Shamrock sued Remark for third-party spoliation, alleging she destroyed her old computer either intentionally or negligently in bad faith. Remark beat the case on summary judgment. The trial court found she had no statutory or contractual duty to preserve evidence, so all that mattered was a duty imposed by a discovery request. Because she destroyed her computer before receiving the subpoena duces tecum, the trial court held she had no legal duty to preserve it on the date she destroyed it.

On appeal, the Fifth DCA—one of Florida’s intermediate appellate courts—found that only one element of the third-party spoliation claim was at issue: whether Remark had a duty to preserve evidence relevant to a potential legal action. After dissecting each decision Shamrock offered, the Court concluded: “no Florida court has yet recognized a common law duty for third-party preservation of evidence based on the knowledge or foreseeability of litigation, we now consider whether we should.

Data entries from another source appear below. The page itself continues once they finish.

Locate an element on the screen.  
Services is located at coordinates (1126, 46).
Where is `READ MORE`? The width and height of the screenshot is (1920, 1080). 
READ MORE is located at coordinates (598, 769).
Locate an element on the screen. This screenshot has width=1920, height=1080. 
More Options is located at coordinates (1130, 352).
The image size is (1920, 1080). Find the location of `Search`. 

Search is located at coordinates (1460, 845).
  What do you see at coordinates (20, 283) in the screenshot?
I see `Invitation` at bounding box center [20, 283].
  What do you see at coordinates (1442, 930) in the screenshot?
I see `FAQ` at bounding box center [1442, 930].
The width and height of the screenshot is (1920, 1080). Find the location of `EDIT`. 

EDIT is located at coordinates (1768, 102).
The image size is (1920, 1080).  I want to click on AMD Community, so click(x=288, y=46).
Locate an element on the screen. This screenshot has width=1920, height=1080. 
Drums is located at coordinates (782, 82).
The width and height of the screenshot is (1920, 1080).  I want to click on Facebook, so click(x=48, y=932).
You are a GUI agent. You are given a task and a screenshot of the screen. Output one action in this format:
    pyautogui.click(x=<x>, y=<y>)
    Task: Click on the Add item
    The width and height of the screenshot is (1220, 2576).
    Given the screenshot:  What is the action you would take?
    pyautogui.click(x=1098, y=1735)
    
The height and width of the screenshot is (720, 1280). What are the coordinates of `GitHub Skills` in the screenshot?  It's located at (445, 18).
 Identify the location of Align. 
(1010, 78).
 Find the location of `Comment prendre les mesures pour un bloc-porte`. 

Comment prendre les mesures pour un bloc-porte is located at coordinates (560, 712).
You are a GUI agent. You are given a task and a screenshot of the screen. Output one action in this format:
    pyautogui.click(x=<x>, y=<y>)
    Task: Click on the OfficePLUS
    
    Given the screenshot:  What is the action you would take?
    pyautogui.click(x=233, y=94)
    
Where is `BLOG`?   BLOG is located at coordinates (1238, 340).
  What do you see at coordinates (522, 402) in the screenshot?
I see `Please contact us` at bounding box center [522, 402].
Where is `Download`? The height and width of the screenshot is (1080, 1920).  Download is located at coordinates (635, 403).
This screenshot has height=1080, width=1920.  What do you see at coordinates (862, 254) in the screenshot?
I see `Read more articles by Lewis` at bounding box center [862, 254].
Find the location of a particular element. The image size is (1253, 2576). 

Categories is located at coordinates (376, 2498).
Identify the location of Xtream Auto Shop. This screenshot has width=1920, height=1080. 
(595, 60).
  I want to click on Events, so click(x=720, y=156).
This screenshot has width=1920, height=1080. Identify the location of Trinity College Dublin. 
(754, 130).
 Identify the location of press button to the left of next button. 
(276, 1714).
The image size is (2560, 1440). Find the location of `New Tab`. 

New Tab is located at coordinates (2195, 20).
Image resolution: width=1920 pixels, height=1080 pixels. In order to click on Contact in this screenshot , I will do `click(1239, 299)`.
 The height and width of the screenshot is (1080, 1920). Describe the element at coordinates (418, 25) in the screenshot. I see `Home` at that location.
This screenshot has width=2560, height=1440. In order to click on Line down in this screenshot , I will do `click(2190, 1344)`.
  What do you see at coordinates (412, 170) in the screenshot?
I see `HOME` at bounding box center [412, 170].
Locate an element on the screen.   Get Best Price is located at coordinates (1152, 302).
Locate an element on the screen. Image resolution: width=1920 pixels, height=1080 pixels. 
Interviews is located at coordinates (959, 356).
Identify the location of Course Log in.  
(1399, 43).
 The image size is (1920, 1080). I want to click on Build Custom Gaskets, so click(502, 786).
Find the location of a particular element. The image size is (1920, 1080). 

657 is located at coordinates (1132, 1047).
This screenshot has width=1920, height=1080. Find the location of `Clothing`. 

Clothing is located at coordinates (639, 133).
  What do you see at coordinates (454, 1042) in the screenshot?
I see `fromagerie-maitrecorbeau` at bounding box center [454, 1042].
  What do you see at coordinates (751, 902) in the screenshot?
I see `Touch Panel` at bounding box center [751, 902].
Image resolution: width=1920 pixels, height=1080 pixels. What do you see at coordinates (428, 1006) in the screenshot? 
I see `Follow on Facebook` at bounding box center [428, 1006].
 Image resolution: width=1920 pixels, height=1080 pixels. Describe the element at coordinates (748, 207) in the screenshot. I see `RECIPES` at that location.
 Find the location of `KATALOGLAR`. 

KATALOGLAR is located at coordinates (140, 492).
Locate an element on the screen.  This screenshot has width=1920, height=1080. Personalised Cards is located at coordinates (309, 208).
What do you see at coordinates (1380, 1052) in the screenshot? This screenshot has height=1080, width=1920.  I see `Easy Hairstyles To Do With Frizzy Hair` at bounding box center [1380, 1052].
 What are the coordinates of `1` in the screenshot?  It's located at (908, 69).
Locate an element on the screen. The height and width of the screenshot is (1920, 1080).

The Fifth DCA first examined whether there is a common law duty to preserve evidence, and found most jurisdictions that allow an independent tort for third-party spoliation decline to find one. After considering a number of competing concerns, the court reasoned the most significant is “respect for individual property rights.” It also recognized litigants have various legal mechanisms at their disposal to ensure a nonparty preserves evidence, such as a subpoena duces tecum. However, Shamrock did not serve its subpoena before Remark destroyed her computer.

Affirming the judgment in her favor, the Fifth DCA held there was no statute, contract, or discovery request that imposed any duty on Remark to preserve evidence. “As such, Shamrock would like us to announce that Remark owed a duty to it based on the foreseeability of litigation . . . such a broad pronouncement would be tantamount to declaring a general legal duty on any nonparty witness to anticipate the needs of others’ lawsuits.